As noted in the opening paragraph sailing around the world depends largely on weather patterns. Despite that the westwards route is friendlier than the eastbound direction, this paper founds that eastward fastest route. The eastbound direction benefits from westerly trade winds across the south pacific, north of Australia, across the Indian Ocean south of the Equator. Apart from the sailor taking advantage of the trade winds, there are also cyclones and hurricanes to consider. Hurricanes are as result of warm waters that occur especially at the end of summer. The worst and major storms occur in the northern hemisphere between July and October.
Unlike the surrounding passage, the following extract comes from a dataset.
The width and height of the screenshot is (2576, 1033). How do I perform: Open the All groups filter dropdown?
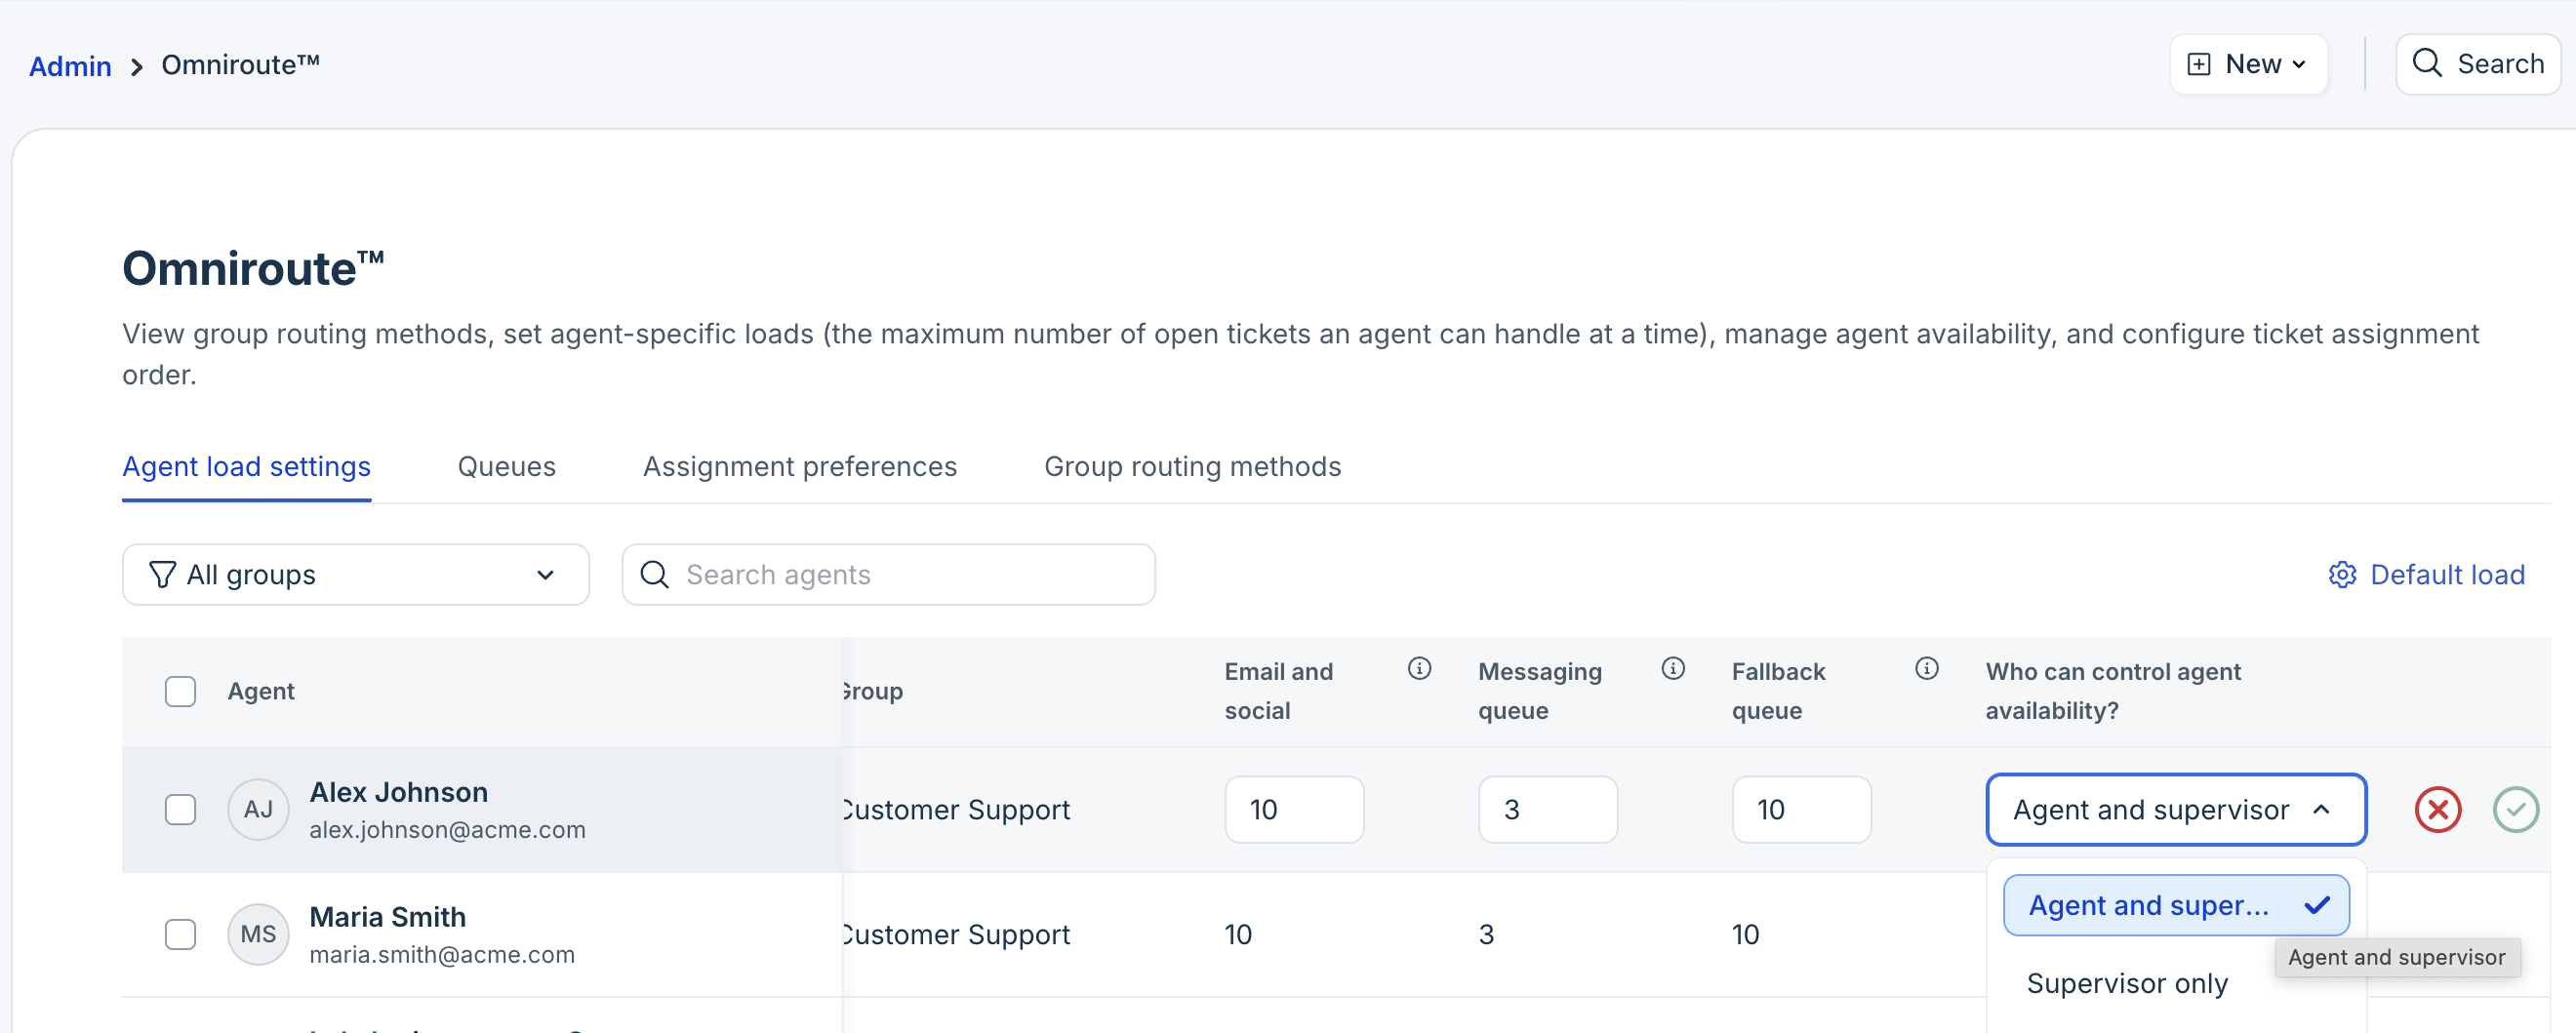[355, 575]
On the other side, southern hemisphere experience dangerous storms in between December and April (Baklanov & Grisogono, 2011). However, the Eastern South Pacific and South Atlantic are characterized by few cyclones.The best time to leave London will be the end of March as the cyclone season winds cool down. This will give the sailor an opportunity to sail through the cyclone zone until November when he or she has to make a stop at South Africa. A stoppage at sound will enable the sailor to avoid the storms in the Indian Ocean. Then the sailor will start the journey again in the mid-January to cross the South Atlantic and Caribbean before the Start of Hurricane in June. Eastern South Pacific experience less few cyclones therefore, the sailor can travel all the way through and be able to cross Artic Ocean that between mid-July and mid-August when the ice is less likely to block the vessels to the starting point ate London, England.